Here are some stem cell stories that caught our eye this past week. Some are groundbreaking science, others are of personal interest to us, and still others are just fun.
3D nerve model for Parkinson’s. The wave of successes in making more complex tissues in three dimensional lab cultures continues this week with a team in Luxembourg creating nerves from stem cells derived from Parkinson’s patients that assembled into complex connections in the lab.
Nerve cells made from skin cells. Credit: Luxembourg Centre for Systems Biomedicine (LCSB), 2015
The name of the journal where the group published their results, Lab on a Chip, says a lot about where the field is going. While many have grown the dopamine-producing nerves lost in Parkinson’s disease in two dimensional cultures, the new technique better replicates the disease state and does it about 10-fold cheaper because the 3D bioreactors used can be automated and use less of the reagents needed to grow the cells and to tell them to become the right nerves.
They started with skin samples from patients and reprogrammed them into iPS-type stem cells. After those cells are placed in the vessel, they are matured into 90 percent pure dopamine-nerves. At that point they are ideal for testing potential drugs for any impact on the disease. The senior researcher, Ronan Fleming, explained the benefit in a press release from the University of Luxembourg, picked up by ScienceDaily:
“In drug development, dozens of chemical substances can therefore be tested for possible therapeutic effects in a single step. Because we use far smaller amounts of substances than in conventional cell culture systems, the costs drop to about one tenth the usual.”

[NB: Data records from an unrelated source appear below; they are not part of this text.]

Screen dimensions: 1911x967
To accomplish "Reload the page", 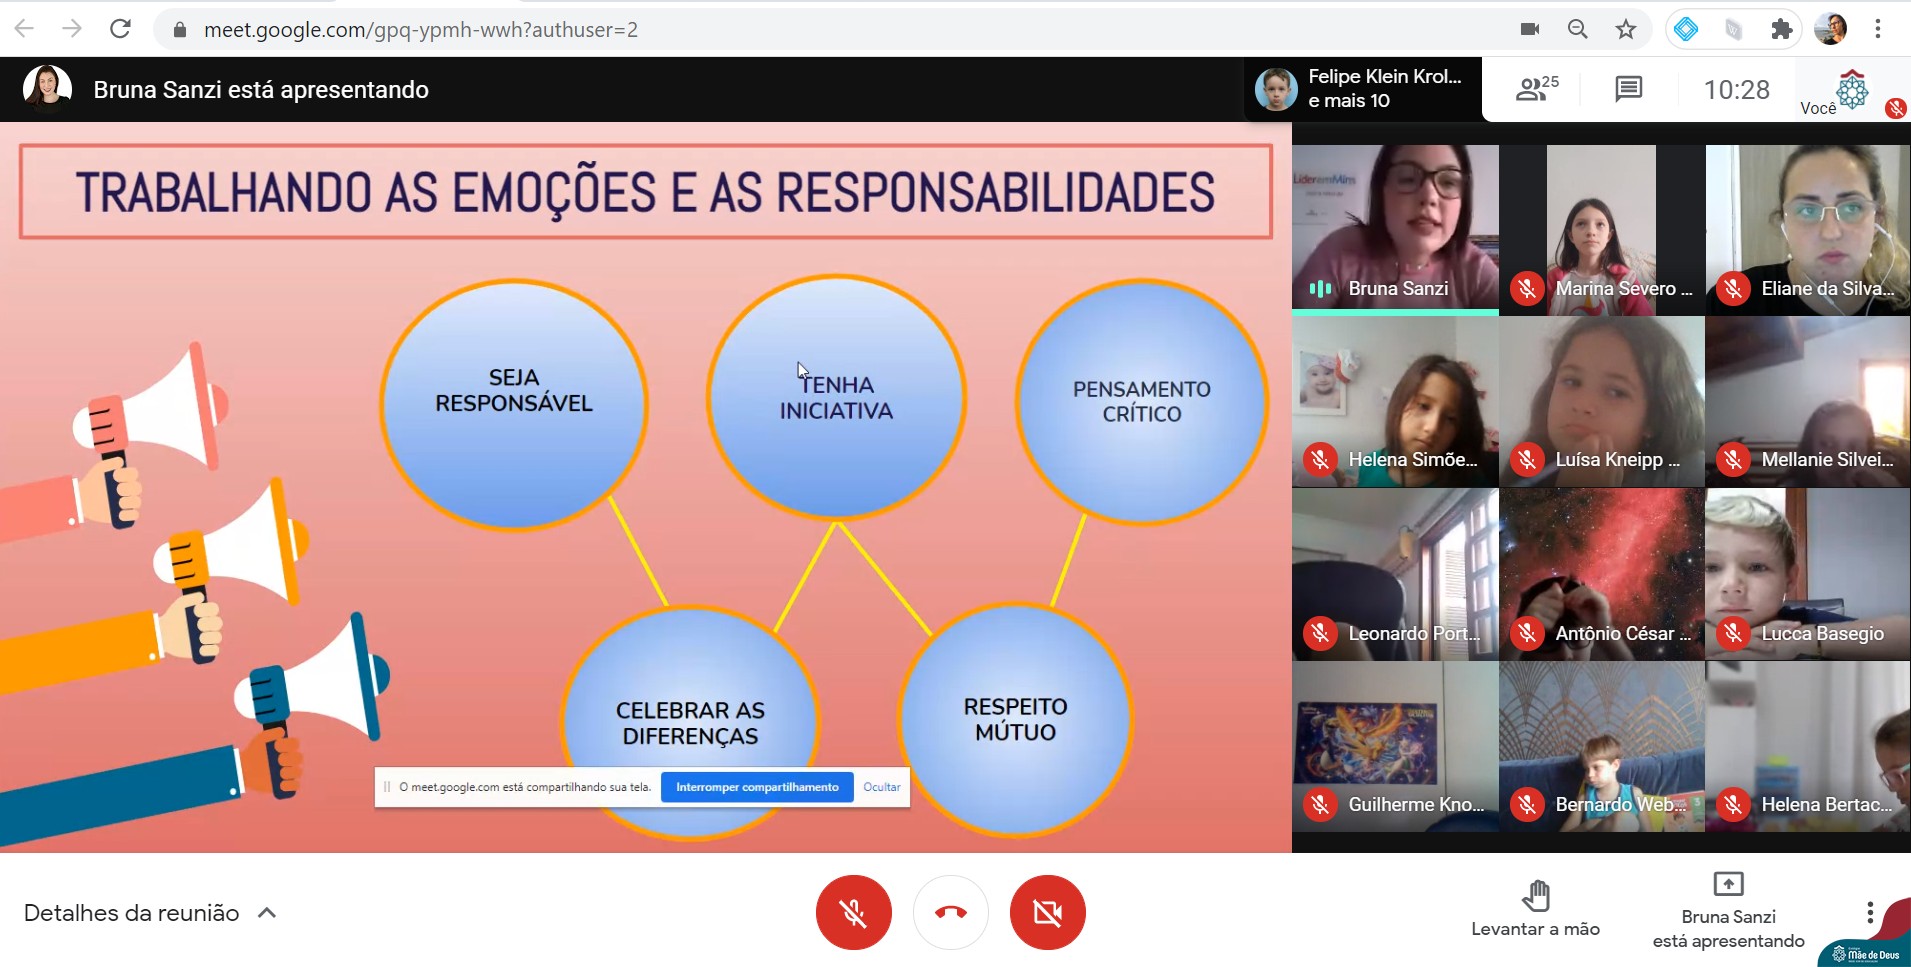I will [x=120, y=29].
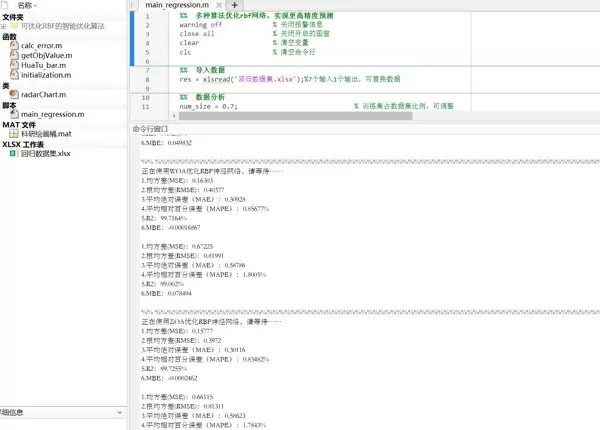Click the radarChart.m class icon
Viewport: 600px width, 430px height.
[x=13, y=95]
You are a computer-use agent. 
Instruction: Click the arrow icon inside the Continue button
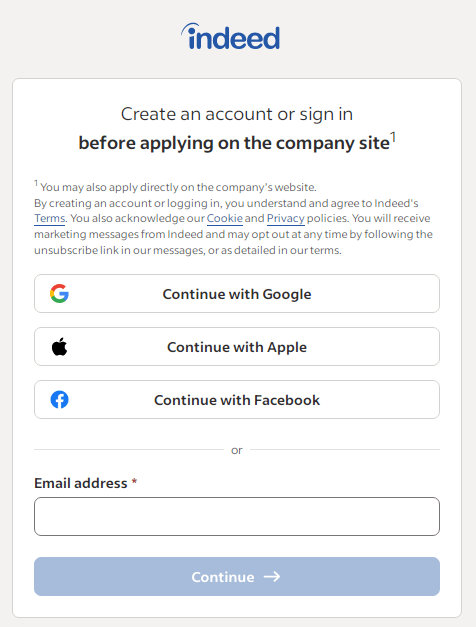[272, 577]
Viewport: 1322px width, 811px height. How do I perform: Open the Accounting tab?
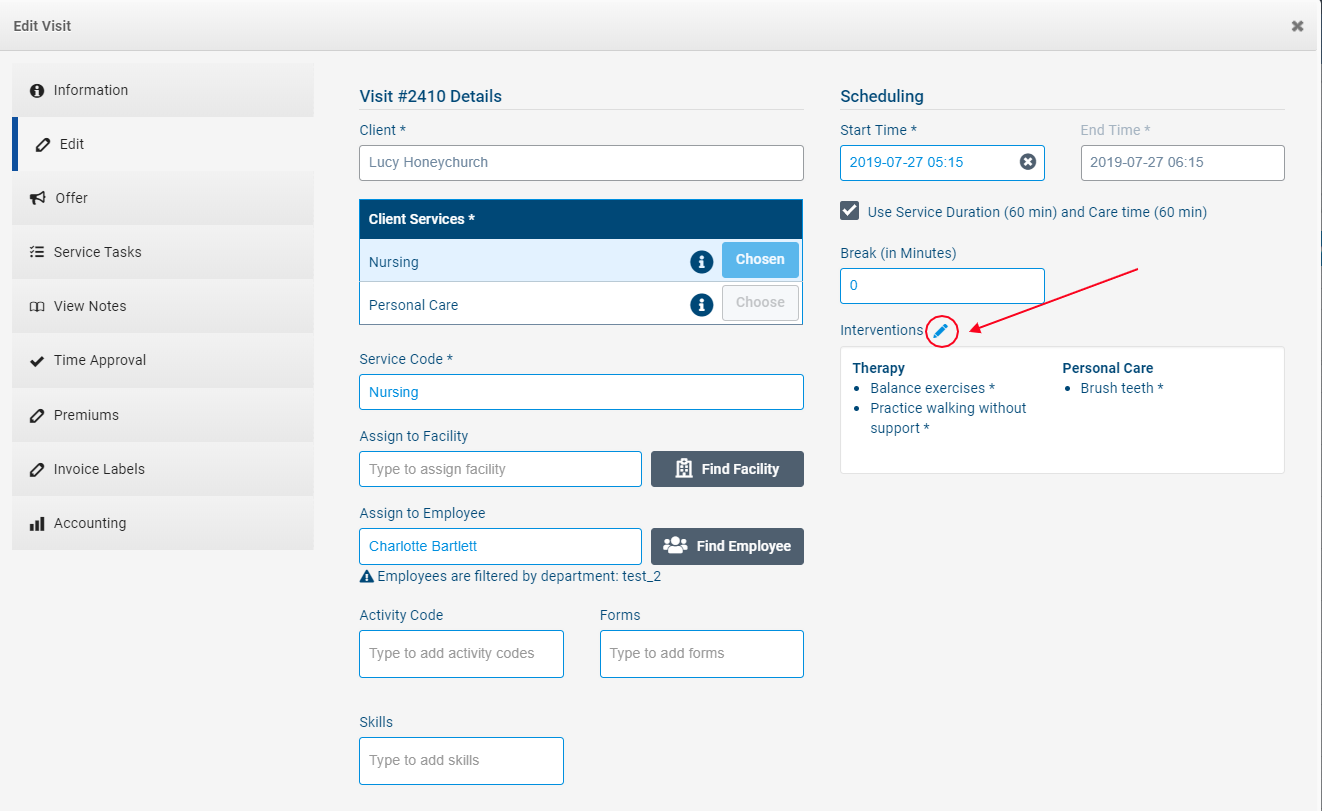(x=163, y=523)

Synthetic blood from stem cells. Making synthetic blood, particularly for people with rare blood types for which there are few donors, has long been a goal of science. Now, the British National Health Service (NHS) says it expects to begin giving patients at least one component of lab-made blood—red cells—by 2017.

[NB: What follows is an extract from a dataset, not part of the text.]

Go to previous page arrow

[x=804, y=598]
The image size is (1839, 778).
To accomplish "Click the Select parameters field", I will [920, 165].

Starting with adult stem cells grown in just the right solution they hope to produce large quantities of red blood cells. Initially they plan to give only small quantities to healthy individuals with rare blood types to compare them to donor blood.
“These trials will compare manufactured cells with donated blood,” said Nick Warkins of the NHS. “The intention is not to replace blood donation but provide specialist treatment for specific patient groups.”
The story got wide pick up in the British press including in the Daily Mail and in several web portals including Rocket News.
Tracking Huntington’s spread in the brain. A CIRM-funded team at the University of California, Irvine, has developed a way to track the spread of the mutant protein responsible for progression of Huntington’s disease. They were able to accurately detect the mutant protein in cerebrospinal fluid and distinguish between people who carried the mutation but were pre-symptomatic from those that had advanced disease.
The protein appears to be released by diseased cells and migrates to other cells, seeding additional damage there. Measuring levels of the protein should allow physicians to monitor progression of the disease ahead of symptoms.
“Determining if a treatment modifies the course of a neurodegenerative disease like Huntington’s or Alzheimer’s may take years of clinical observation,” said study leader Dr. Steven Potkin. “This assay that reflects a pathological process can play a key role in more rapidly developing an effective treatment. Blocking the cell-to-cell seeding process itself may turn out to be an effective treatment strategy.”
Medical News Today wrote up the research that the team published in the journal Molecular Psychiatry.
Good overview of cloning. Writing for Medical Daily, Dana Dovey has produced a good overview of the history of cloning, and more important, the reasons why reproductive cloning of human is not likely to happen any time soon.
She describes the important role a number of variations on cloning play in scientific research, and the potential to create personalized cells for patients through a process known as therapeutic cloning. But she also describes the many problems with reproductive cloning as it is practiced in animals. It is very inefficient with dozens of eggs failing to mature and often results in animals that have flaws. She quotes Robert Lanza of Advanced Cell Technologies (now Ocata Therapeutics):
“It’s like sending your baby up in a rocket knowing there’s a 50-50 chance it’s going to blow up. It’s grossly unethical.”